**What you have to do:** Rewrite everything from the line containing "Task: Toggle the" down to the end of the data, replacing "remaining time" with "time left" and keeping all else unchanged. Leave the pictures out of your answer.

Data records
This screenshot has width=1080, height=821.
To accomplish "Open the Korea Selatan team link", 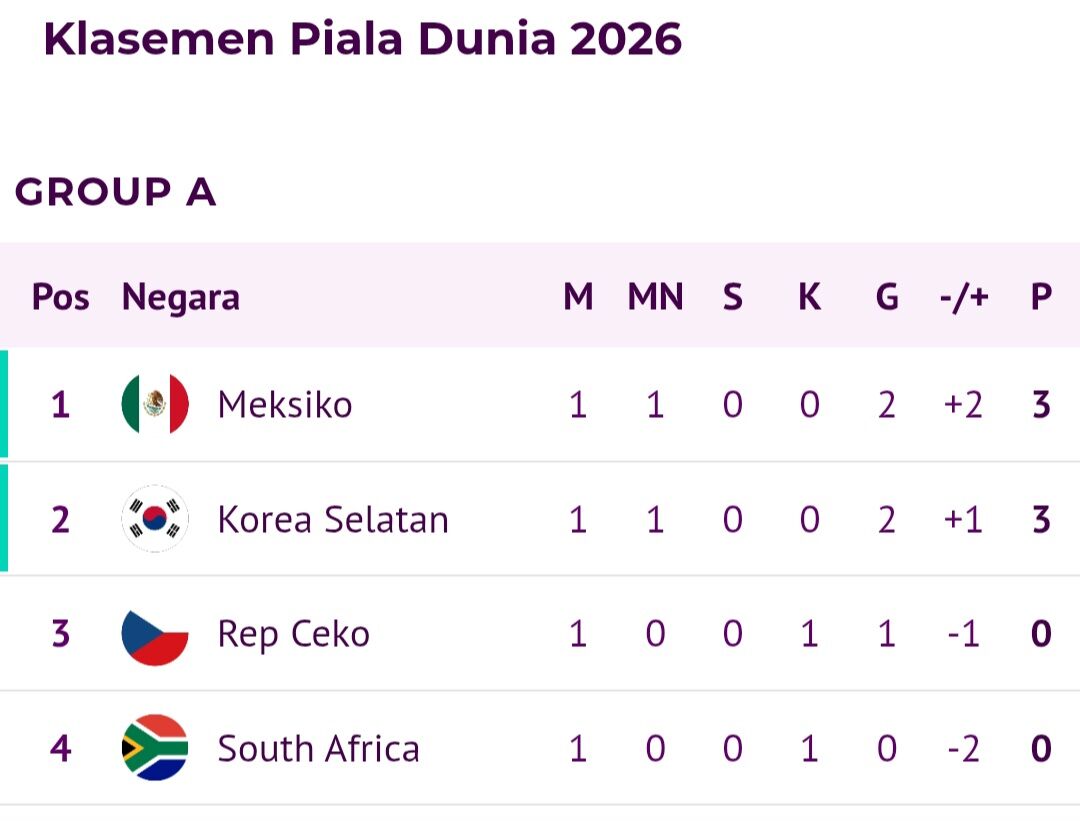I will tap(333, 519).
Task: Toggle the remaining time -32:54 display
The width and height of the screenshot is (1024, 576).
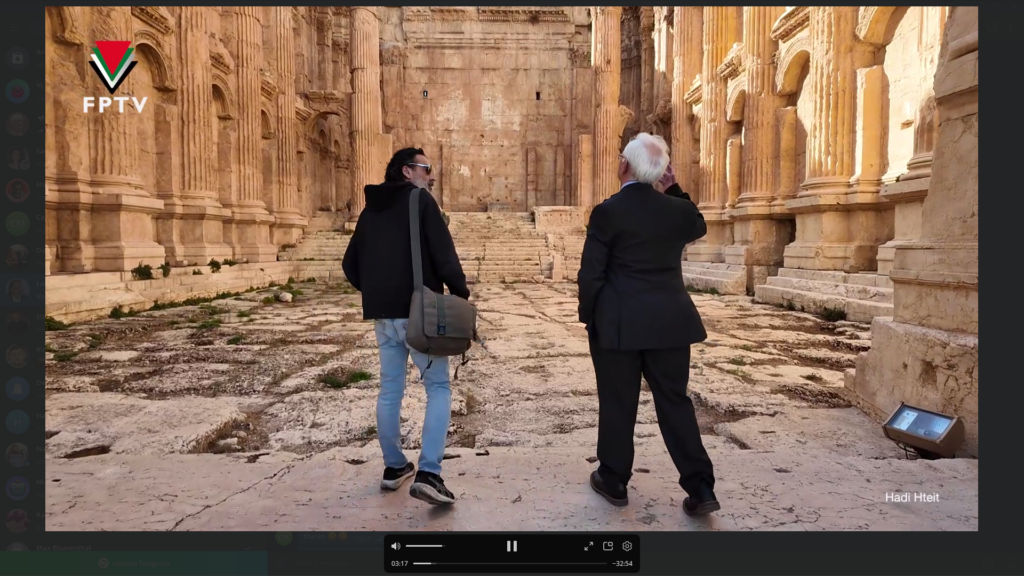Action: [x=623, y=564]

**Correct response:**
Task: Toggle the time left -32:54 display
The width and height of the screenshot is (1024, 576).
Action: [x=623, y=564]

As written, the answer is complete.